=== ANGEZEIGTER TEXT ===
:::

Rund eine Million Frauen haben im Zweiten Weltkrieg in der Roten Armee gekämpft, aber ihr Schicksal ist nirgendwo festgehalten. In diesem Buch sind nun ihre Erinnerungen aufgezeichnet. Die Frauen schildern die unheroische Seite des Krieges, die üblicherweise in Erzählungen und Erinnerungen ausgeblendet wird. Im Gegensatz zu den Männern, die aus dem Krieg zurückkehrten, galten die Soldatinnen keineswegs als Heldinnen, vielmehr begegnete man ihnen mit Misstrauen, ja mit Verachtung. Swetlana Alexijewitsch gibt den Frauen in diesem erschütternden Buch erstmals eine Stimme. Entstanden ist ein zutiefst bewegendes, unsentimentales und doch fast lyrisches Dokument.

:::

=== VORLIEGENDE DATEN ===
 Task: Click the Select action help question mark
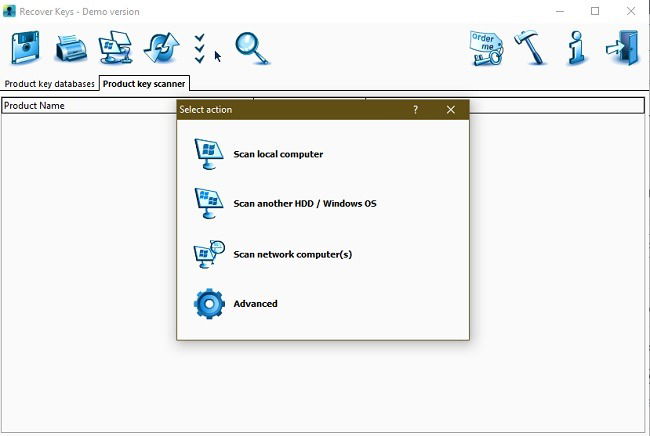click(x=415, y=110)
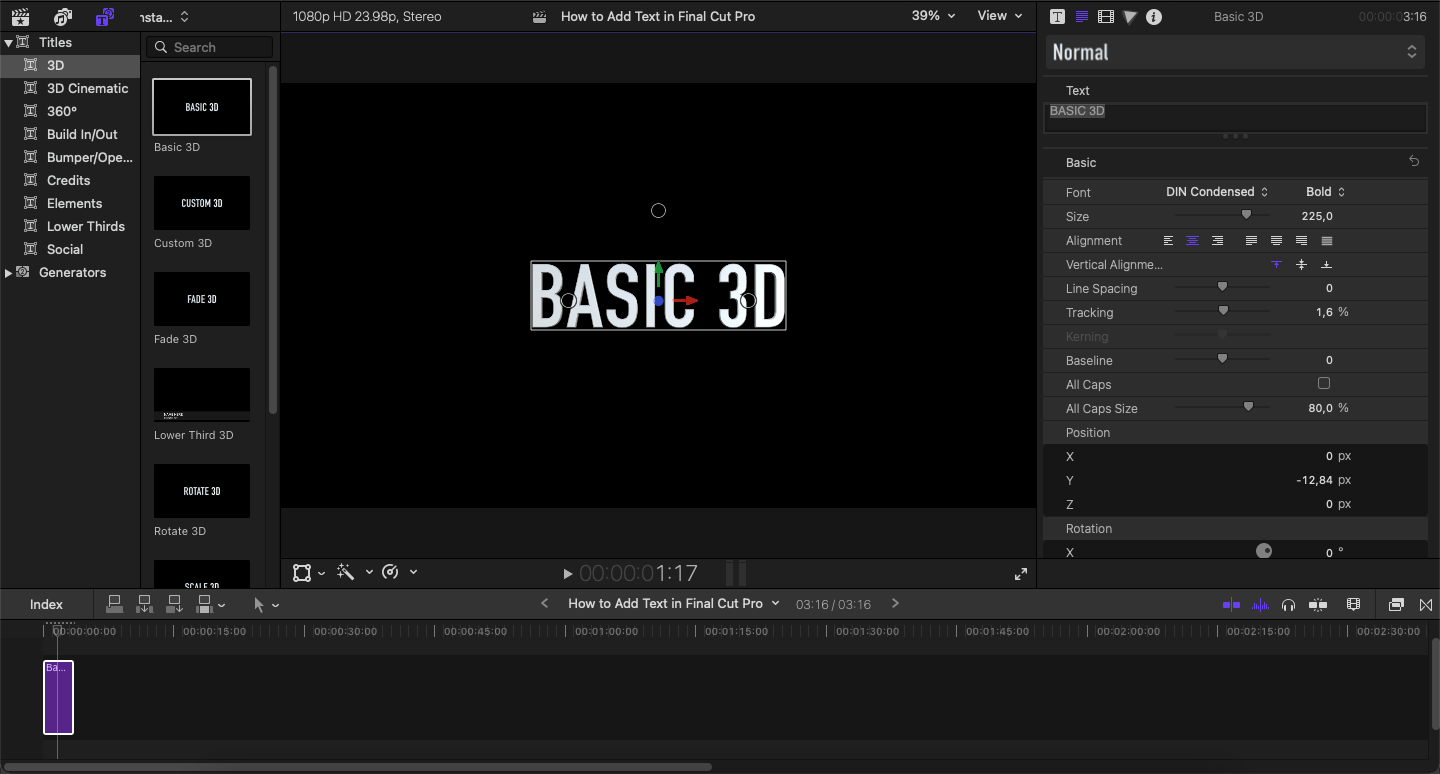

:::

=== AUFGABEN ===
**1.** Wie viele Frauen haben laut dem Text über die Soldatinnen der Roten Armee im Zweiten Weltkrieg in der Roten Armee gekämpft?
**2.** Wiederhole aus dem Text über die Soldatinnen der Roten Armee wortgetreu alles von „Rund eine Million“ bis einschließlich „fast lyrisches Dokument.“.

=== LÖSUNGEN DER REIHE NACH ===
**1.** Rund eine Million Frauen.

**2.**
Rund eine Million Frauen haben im Zweiten Weltkrieg in der Roten Armee gekämpft, aber ihr Schicksal ist nirgendwo festgehalten. In diesem Buch sind nun ihre Erinnerungen aufgezeichnet. Die Frauen schildern die unheroische Seite des Krieges, die üblicherweise in Erzählungen und Erinnerungen ausgeblendet wird. Im Gegensatz zu den Männern, die aus dem Krieg zurückkehrten, galten die Soldatinnen keineswegs als Heldinnen, vielmehr begegnete man ihnen mit Misstrauen, ja mit Verachtung. Swetlana Alexijewitsch gibt den Frauen in diesem erschütternden Buch erstmals eine Stimme. Entstanden ist ein zutiefst bewegendes, unsentimentales und doch fast lyrisches Dokument.